Makeleaps is a web-based invoicing solution that targets startups and SME owners. It was founded in 2010 by Tokyo-based (Australian) entrepreneur Jason Winder who’s also known for organizing Hacker News Tokyo. They launched the service in Japan because people here aggressively pursue product quality, which is why he believes his business can work globally once it succeeds here. In addition to invoice delivery via snail mail and fax, the startup provides an optional dunning service too.
Misoca by Stand Firm ¶
Misoca is an online invoice-issuing solution for startups and SMEs, a service provided by Nagoya-based company Stand Firm. The app is totally cloud-based and has features to send invoices to your clients via snail mail or fax.
Money Forward provides online personal accounting for individuals, allowing them to easily manage their daily expenses by integrating with their bank passbooks and credit purchase history with information scraped from their web account. The startup was spun-off from Tokyo’s famous online stock brokerage Monex in 2012. It recently raised 100 million yen (over $1 million) from several angel investors and WIT Corporation, a TLO (technology licensing organization) under Waseda University.
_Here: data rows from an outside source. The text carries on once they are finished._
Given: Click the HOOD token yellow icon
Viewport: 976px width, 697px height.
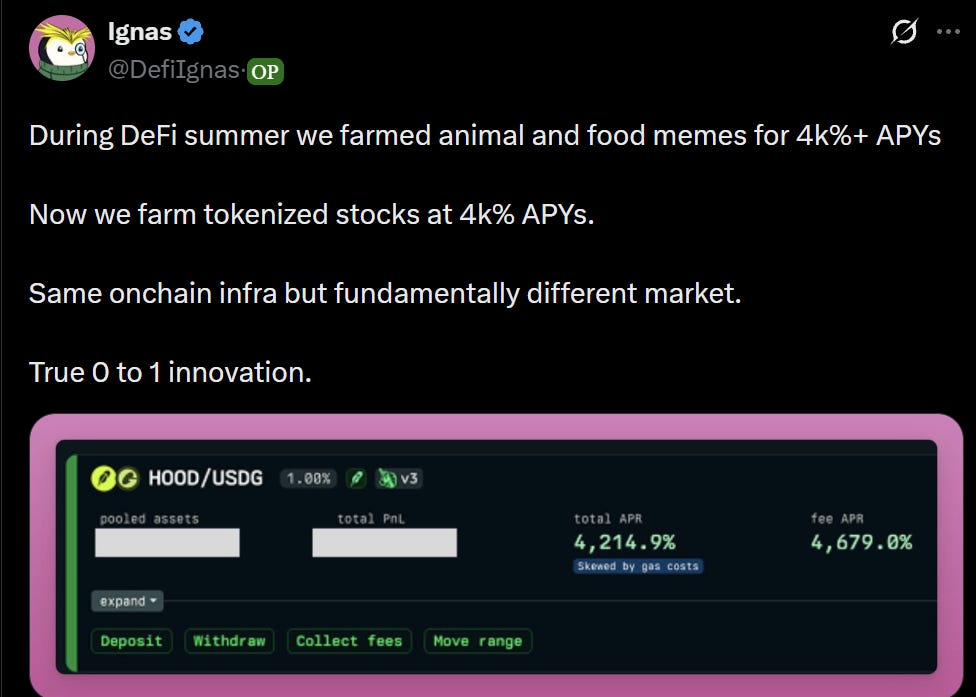Looking at the screenshot, I should [103, 478].
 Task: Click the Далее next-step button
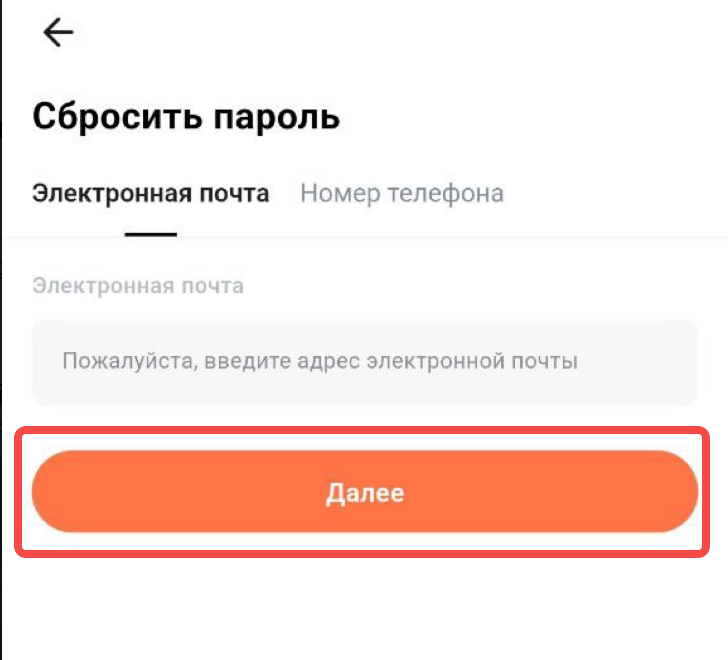click(364, 492)
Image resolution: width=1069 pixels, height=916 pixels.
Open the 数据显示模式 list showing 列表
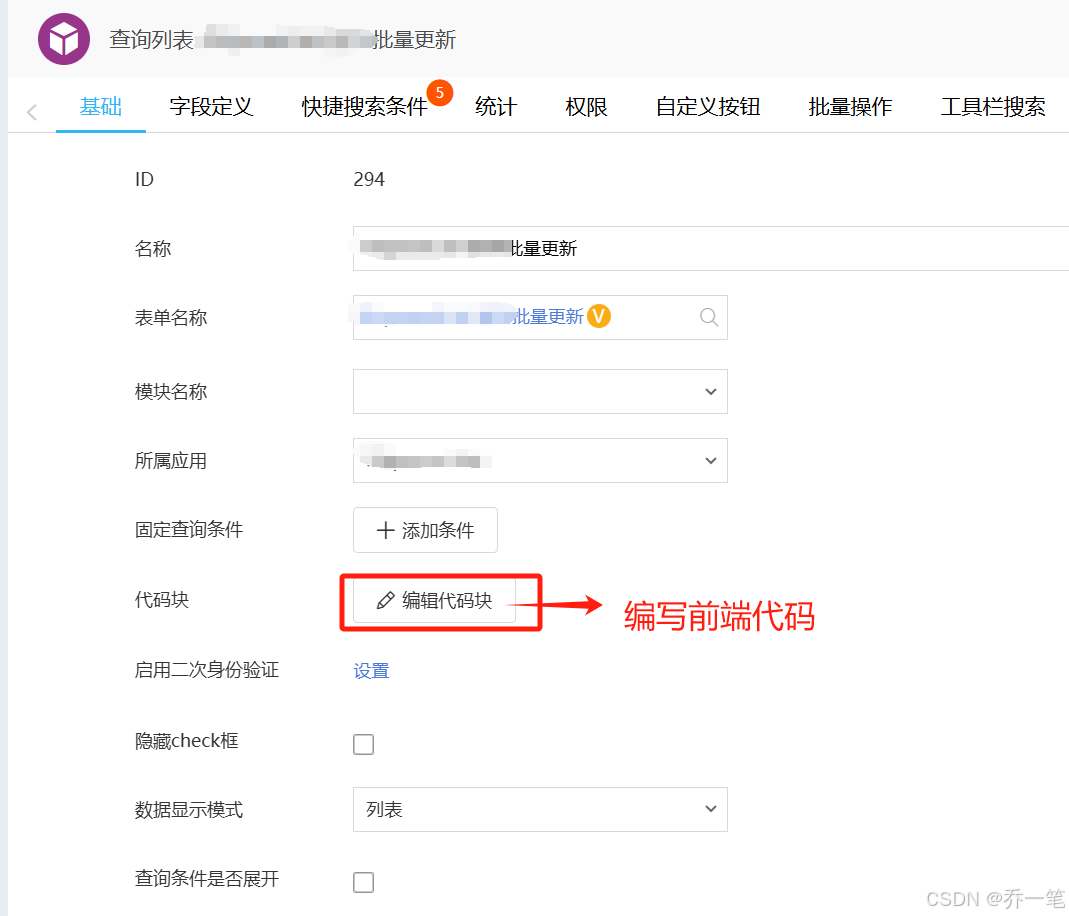coord(540,809)
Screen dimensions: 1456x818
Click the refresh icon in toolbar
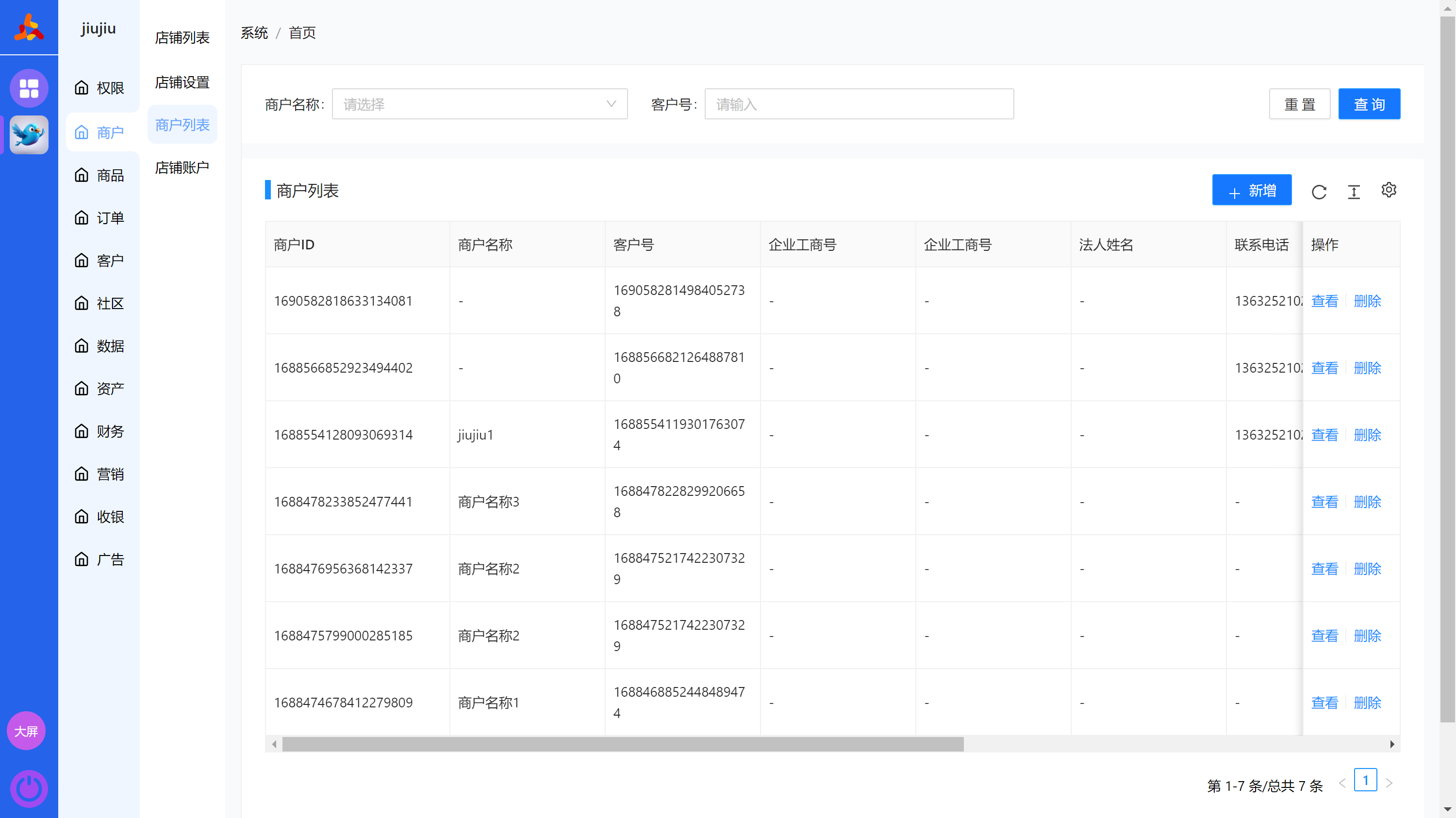pos(1319,191)
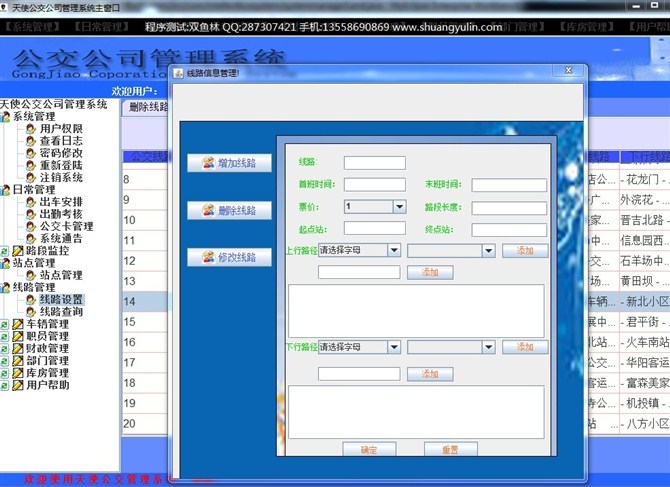670x487 pixels.
Task: Open the 系统管理 menu in the menu bar
Action: 36,27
Mycredit.jp provides a credibility report of your finances, a sort of Japanese version of Experian or Equifax. By authenticating your identity over the phone, you will be able to get the report in just about 10 minutes after placing the order. This is intended as a service to check your credibility prior to applying for a house mortgage. Subsequently you can find a way to improve your standing for future borrowing from financial institutions.
Paygate by Royal Gate ¶
Paygate is a credit card processor that works as an attachment to tablets and smartphones. Using it together with a small printer, merchants can issue receipts to customers at purchase. The product is intended for people like motorcycle messengers, or insurance canvassers.
ReceReco by Brain Pad ¶
Tokyo-based data mining company Brain Pad launched an iOS app called ReceReco (receipt recording) last month. By scanning receipts with your iPhone camera, the personal accounting app can recognize what you’ve paid for, visualize it in diagrams, and even lets you to share to Evernote or Facebook.
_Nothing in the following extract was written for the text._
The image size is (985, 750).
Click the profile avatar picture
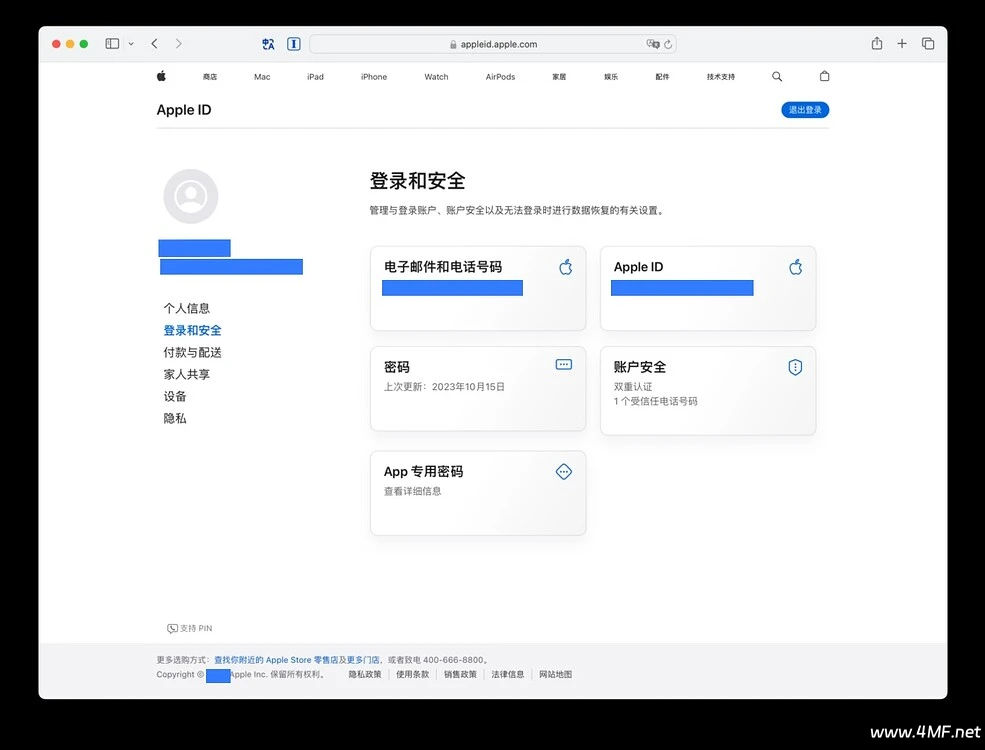point(190,197)
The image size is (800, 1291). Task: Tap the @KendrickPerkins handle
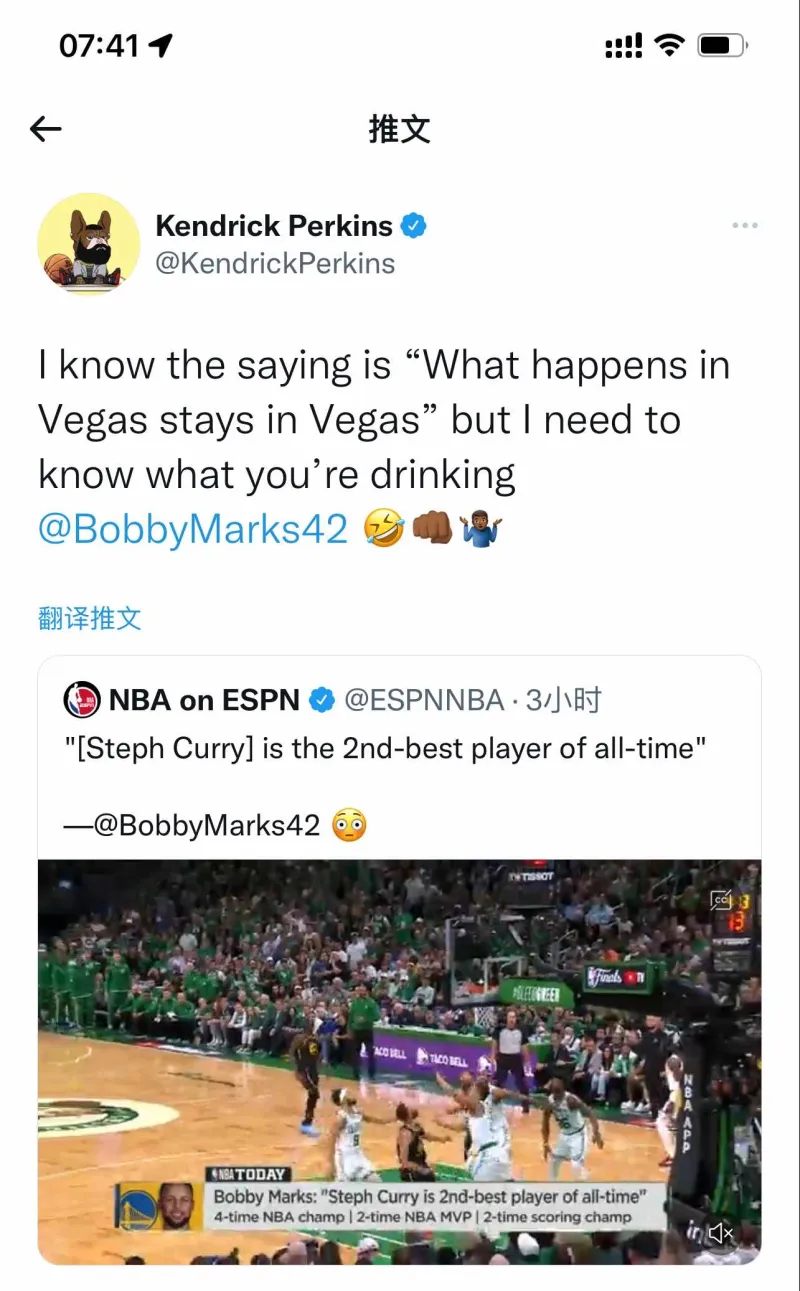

Brain Pad was founded in 2004 and was ranked 23rd place on Deloitte’s Fast50 Japan, a ranking of 50 Japanese tech companies based on revenue growth in Japan.
Totte Okuru ¶
Totte Okuru is an iPhone app developed by Tokyo-based startup Pirika Works. The app allows users to easily record expenses by scanning your receipts. Unlike similar services, scanned images will be transferred to keypunchers and entered to the system manually, which enables reading of not only machine-printed receipts but also hand-written ones.
The service uses people living in the Tohoku region for keypunching, which goes a little ways towards helping some people affected by the 2011 East Japan Earthquake.
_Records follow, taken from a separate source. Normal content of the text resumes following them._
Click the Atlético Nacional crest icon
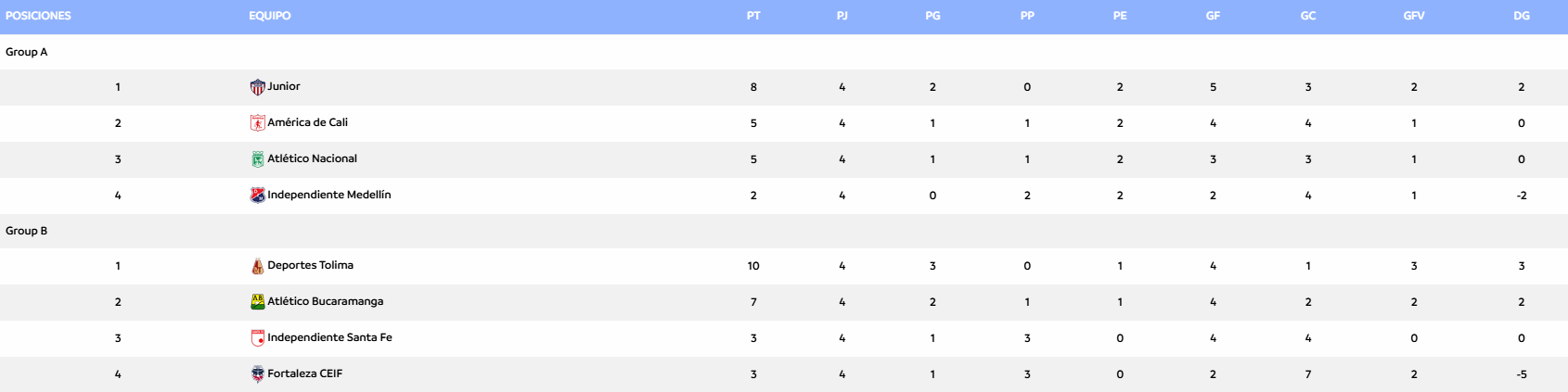This screenshot has width=1568, height=392. [258, 159]
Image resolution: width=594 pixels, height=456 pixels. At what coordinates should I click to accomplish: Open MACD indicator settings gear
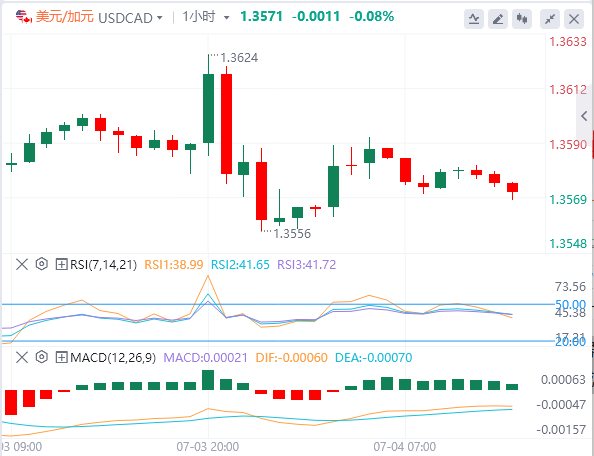(x=42, y=357)
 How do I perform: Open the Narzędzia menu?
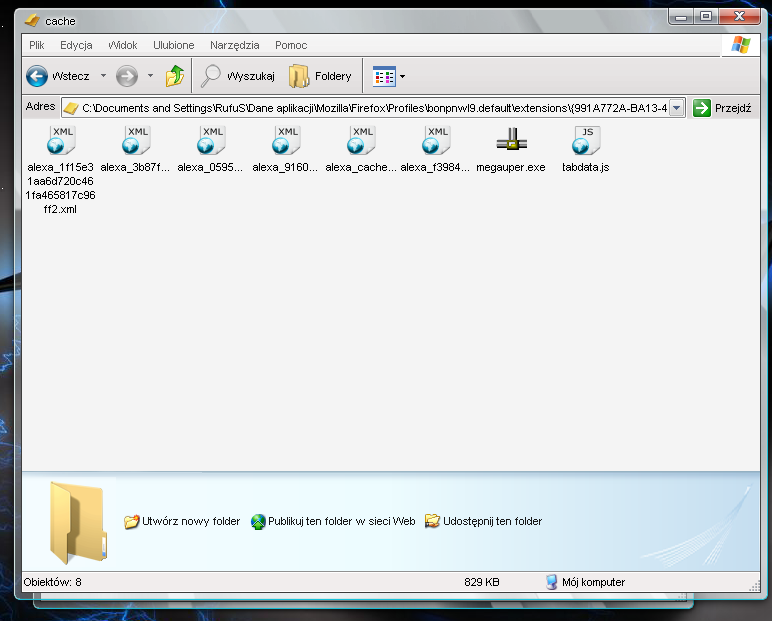pyautogui.click(x=234, y=45)
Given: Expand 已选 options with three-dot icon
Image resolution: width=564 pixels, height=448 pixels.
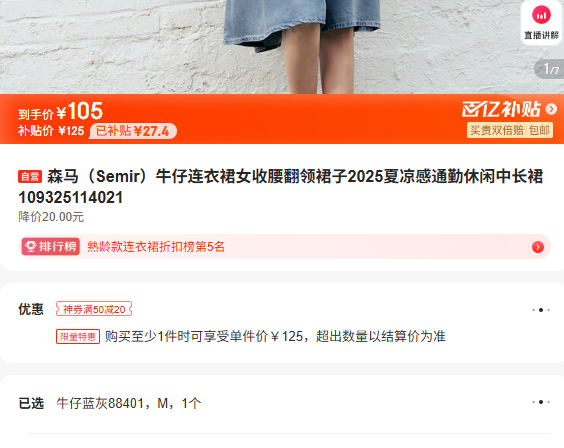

Ubiregi is a cloud-based POS (point of sales) system that uses an iPad at the storefront. Compared to conventional systems, it can be reasonably deployed and easily maintained, especially for individual merchants like small restaurants, standing bars, and accessory shops.
Zaim is a smartphone app that allows you to input your expenses into an assortment of categories, thus gaining some insight into your spending habits thanks to its graphic analysis. The startup has partnered with OCN Kakeibo, a cloud-based household accounting solution run by NTT Communications, and allows users to shorten the time requirements of their bookkeeping tasks.
It was launched in 2011 by Japan’s notable geek girl Takako Kansai. Zaim was incorporated last September, and raised 42 million yen (about $450,000) from Japan’s top recipe sharing site Cookpad. My colleague Rick spoke with her a little more about the service in this Tech in Asia article.